- _YOUR INSTRUCTIONS_
Reproduce verbatim every line of the records, from the line containing "You are a computer-use" down to the line containing "Action: click(73, 36)", with both of those lines included.

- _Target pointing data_
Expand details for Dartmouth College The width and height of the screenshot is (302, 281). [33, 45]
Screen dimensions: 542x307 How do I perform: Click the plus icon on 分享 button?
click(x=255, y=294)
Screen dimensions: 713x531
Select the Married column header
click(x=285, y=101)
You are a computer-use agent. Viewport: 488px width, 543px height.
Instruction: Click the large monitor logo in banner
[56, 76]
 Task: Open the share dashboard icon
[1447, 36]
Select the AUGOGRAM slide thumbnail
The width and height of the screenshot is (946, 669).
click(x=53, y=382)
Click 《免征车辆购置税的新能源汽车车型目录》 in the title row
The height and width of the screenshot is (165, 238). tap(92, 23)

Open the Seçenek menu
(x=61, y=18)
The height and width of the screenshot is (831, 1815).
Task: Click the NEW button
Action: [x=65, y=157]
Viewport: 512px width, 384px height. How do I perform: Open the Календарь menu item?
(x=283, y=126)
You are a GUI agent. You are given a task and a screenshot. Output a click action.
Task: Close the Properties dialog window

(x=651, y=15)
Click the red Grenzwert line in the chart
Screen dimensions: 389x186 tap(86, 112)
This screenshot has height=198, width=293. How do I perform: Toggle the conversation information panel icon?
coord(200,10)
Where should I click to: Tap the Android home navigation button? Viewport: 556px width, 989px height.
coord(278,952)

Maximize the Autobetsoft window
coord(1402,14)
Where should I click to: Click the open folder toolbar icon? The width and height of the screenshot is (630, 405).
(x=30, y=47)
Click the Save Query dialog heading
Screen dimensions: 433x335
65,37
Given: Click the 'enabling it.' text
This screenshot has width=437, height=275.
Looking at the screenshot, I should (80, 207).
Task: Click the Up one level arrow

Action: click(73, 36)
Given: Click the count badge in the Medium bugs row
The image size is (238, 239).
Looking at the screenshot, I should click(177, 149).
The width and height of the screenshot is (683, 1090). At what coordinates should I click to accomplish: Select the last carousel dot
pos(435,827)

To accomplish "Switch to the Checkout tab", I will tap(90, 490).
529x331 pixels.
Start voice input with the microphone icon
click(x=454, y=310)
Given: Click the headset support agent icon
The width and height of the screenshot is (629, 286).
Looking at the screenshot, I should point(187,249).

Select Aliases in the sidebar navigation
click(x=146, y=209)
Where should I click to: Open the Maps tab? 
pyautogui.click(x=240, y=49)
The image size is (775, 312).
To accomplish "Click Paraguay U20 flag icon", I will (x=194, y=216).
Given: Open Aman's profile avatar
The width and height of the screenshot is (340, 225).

- _FINAL ANSWER_
You are a computer-use agent. Viewport: 488px width, 543px height.
Instruction: Click the large monitor logo in banner
[56, 76]
 Task: Open the share dashboard icon
[1447, 36]
Select the AUGOGRAM slide thumbnail
The width and height of the screenshot is (946, 669).
click(x=53, y=382)
Click 《免征车辆购置税的新能源汽车车型目录》 in the title row
The height and width of the screenshot is (165, 238). tap(92, 23)

Open the Seçenek menu
(x=61, y=18)
The height and width of the screenshot is (831, 1815).
Task: Click the NEW button
Action: [x=65, y=157]
Viewport: 512px width, 384px height. How do I perform: Open the Календарь menu item?
(x=283, y=126)
You are a GUI agent. You are given a task and a screenshot. Output a click action.
Task: Close the Properties dialog window

(x=651, y=15)
Click the red Grenzwert line in the chart
Screen dimensions: 389x186 tap(86, 112)
This screenshot has height=198, width=293. How do I perform: Toggle the conversation information panel icon?
coord(200,10)
Where should I click to: Tap the Android home navigation button? Viewport: 556px width, 989px height.
coord(278,952)

Maximize the Autobetsoft window
coord(1402,14)
Where should I click to: Click the open folder toolbar icon? The width and height of the screenshot is (630, 405).
(x=30, y=47)
Click the Save Query dialog heading
Screen dimensions: 433x335
65,37
Given: Click the 'enabling it.' text
This screenshot has width=437, height=275.
Looking at the screenshot, I should (80, 207).
Task: Click the Up one level arrow

Action: click(73, 36)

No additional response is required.